The next PGR seminar is taking place this Friday 23rd May at 2PM in JC 1.33a
Below are the Titles and Abstracts for Thomas and Charis’ talks – Please do come along if you are able.
Thomas Martin
Title: From Isolated to Continuous Automated Sign Language Recognition
Abstract: Sign languages are full-fledged visual natural languages combining manual and non-manual features. As the name suggests, Automated Sign Language Understanding (ASLU) aims to automate tasks involving sign language. A primary obstacle to ASLU is the creation of appropriate datasets. Indeed, most datasets focus on materials gathered from TV broadcasts covering limited topics, which fail to accurately reflect sign language in the wild. Moreover, annotating such datasets is a prohibitively costly process.
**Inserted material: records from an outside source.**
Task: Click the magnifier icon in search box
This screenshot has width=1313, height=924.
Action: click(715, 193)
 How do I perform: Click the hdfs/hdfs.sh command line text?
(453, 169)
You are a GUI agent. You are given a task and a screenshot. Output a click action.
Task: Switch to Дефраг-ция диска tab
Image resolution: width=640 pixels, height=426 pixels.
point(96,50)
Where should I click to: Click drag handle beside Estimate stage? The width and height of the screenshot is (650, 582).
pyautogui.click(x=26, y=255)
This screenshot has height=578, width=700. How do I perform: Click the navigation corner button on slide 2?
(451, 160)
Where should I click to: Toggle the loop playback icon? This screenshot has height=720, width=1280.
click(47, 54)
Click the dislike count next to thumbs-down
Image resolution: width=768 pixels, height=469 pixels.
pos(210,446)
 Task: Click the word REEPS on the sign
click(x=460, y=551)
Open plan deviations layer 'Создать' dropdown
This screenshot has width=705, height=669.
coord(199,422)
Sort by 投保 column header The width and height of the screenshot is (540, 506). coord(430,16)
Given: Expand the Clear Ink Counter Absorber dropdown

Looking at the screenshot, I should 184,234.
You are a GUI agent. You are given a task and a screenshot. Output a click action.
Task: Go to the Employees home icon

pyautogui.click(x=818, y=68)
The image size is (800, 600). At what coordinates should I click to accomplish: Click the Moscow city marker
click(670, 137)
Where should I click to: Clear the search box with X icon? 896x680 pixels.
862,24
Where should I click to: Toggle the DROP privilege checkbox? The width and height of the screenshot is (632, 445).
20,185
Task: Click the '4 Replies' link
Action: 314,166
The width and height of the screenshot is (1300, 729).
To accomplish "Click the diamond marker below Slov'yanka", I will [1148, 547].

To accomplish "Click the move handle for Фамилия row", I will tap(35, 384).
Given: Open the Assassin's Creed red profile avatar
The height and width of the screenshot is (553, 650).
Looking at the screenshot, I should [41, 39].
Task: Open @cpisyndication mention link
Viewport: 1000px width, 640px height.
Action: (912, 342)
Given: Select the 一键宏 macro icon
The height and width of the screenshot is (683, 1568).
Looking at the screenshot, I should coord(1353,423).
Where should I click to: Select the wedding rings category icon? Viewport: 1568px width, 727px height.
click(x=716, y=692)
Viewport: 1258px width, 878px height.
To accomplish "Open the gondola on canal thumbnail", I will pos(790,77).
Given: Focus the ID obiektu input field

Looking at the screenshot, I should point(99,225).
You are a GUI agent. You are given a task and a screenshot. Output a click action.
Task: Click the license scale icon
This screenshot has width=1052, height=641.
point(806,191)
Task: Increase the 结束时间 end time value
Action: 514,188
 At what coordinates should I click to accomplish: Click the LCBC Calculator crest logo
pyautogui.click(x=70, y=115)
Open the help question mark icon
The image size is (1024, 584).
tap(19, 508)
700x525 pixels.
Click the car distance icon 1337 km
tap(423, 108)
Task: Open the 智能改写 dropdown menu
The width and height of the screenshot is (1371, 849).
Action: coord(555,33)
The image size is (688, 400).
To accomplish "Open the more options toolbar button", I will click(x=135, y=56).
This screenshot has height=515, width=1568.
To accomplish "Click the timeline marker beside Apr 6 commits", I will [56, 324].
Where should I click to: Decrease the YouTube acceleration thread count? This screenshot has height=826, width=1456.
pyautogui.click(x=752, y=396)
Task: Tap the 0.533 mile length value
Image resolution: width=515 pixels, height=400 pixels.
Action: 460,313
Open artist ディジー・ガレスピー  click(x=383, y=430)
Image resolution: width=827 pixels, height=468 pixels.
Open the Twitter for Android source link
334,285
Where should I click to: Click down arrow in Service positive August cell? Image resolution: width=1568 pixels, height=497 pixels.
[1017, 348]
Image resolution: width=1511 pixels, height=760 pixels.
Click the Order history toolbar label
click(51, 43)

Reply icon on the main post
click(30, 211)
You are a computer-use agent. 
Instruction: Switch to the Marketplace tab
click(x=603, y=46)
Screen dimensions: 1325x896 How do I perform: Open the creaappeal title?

With the end goal of Sign Language Translation (written/spoken language to sign language) in mind, ASLU research has transitioned from Isolated to Continuous Sign Language Recognition. However, sign language intricacies have made this transition non-trivial.
Charis Hanna
Title: Enhancing Deep Learning Approaches for the Automated Monitoring of Dense Seabird Colonies
Abstract: Cliff-nesting birds serve as valuable indicators of marine ecosystem health, yet dense populations and remote habitats present significant challenges for automated monitoring. With current state-of-the-art object detectors often failing under the conditions of extreme crowding and occlusion, this project aims to develop and refine deep learning techniques that enable the fine-grained, automated analysis of seabird colonies. Current work explores semi-supervised learning strategies that leverage domain-shifted knowledge to reduce the need for exhaustive annotation across complex image datasets. These methods not only reduce the laborious process of manual annotation but also demonstrate promising improvements in performance across the long-tailed species distribution. While ongoing efforts are directed at further optimising these models, future work will leverage additional spatial information with the aim of supporting richer insights into behavioural dynamics within these populations.